INFORMATION PROVIDED
Content starts

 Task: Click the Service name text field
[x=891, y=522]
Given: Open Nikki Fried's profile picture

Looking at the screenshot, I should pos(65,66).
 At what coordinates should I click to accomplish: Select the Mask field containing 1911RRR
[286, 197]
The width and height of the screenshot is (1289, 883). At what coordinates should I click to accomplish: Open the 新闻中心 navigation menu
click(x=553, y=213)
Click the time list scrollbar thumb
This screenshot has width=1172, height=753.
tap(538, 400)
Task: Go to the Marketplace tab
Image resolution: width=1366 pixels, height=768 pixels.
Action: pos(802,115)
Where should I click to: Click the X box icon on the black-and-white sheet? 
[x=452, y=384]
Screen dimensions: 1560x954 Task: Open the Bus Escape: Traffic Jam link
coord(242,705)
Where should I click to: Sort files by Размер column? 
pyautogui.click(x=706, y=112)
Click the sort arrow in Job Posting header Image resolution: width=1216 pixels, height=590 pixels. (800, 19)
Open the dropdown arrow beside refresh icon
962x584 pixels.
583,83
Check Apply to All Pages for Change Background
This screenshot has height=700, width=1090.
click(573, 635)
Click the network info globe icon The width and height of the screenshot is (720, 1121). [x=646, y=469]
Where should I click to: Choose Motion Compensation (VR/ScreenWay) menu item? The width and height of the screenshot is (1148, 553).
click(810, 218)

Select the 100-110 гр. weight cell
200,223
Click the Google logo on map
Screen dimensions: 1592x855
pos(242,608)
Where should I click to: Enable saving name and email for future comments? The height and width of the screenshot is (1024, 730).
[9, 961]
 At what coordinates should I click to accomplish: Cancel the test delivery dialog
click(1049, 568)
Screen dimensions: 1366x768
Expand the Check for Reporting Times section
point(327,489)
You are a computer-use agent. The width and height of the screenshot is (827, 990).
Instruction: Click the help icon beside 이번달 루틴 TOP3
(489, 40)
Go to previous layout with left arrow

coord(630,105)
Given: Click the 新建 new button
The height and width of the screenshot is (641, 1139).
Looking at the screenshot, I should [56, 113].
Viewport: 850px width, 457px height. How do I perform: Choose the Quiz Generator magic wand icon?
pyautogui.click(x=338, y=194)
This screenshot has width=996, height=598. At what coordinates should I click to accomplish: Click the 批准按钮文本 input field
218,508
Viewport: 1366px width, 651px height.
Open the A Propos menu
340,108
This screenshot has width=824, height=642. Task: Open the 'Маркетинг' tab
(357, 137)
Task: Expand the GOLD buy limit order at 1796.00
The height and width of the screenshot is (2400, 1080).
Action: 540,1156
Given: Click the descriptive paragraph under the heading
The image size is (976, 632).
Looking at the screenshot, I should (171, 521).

Content ends

TASK STATEMENT
Each line, starting with the one that holds "Expand the Check for Reporting Times section" and ending with the last line of the listing, is to be restated exactly.

OUTPUT BELOW
Expand the Check for Reporting Times section
point(327,489)
You are a computer-use agent. The width and height of the screenshot is (827, 990).
Instruction: Click the help icon beside 이번달 루틴 TOP3
(489, 40)
Go to previous layout with left arrow

coord(630,105)
Given: Click the 新建 new button
The height and width of the screenshot is (641, 1139).
Looking at the screenshot, I should [56, 113].
Viewport: 850px width, 457px height. How do I perform: Choose the Quiz Generator magic wand icon?
pyautogui.click(x=338, y=194)
This screenshot has width=996, height=598. At what coordinates should I click to accomplish: Click the 批准按钮文本 input field
218,508
Viewport: 1366px width, 651px height.
Open the A Propos menu
340,108
This screenshot has width=824, height=642. Task: Open the 'Маркетинг' tab
(357, 137)
Task: Expand the GOLD buy limit order at 1796.00
The height and width of the screenshot is (2400, 1080).
Action: 540,1156
Given: Click the descriptive paragraph under the heading
The image size is (976, 632).
Looking at the screenshot, I should (171, 521).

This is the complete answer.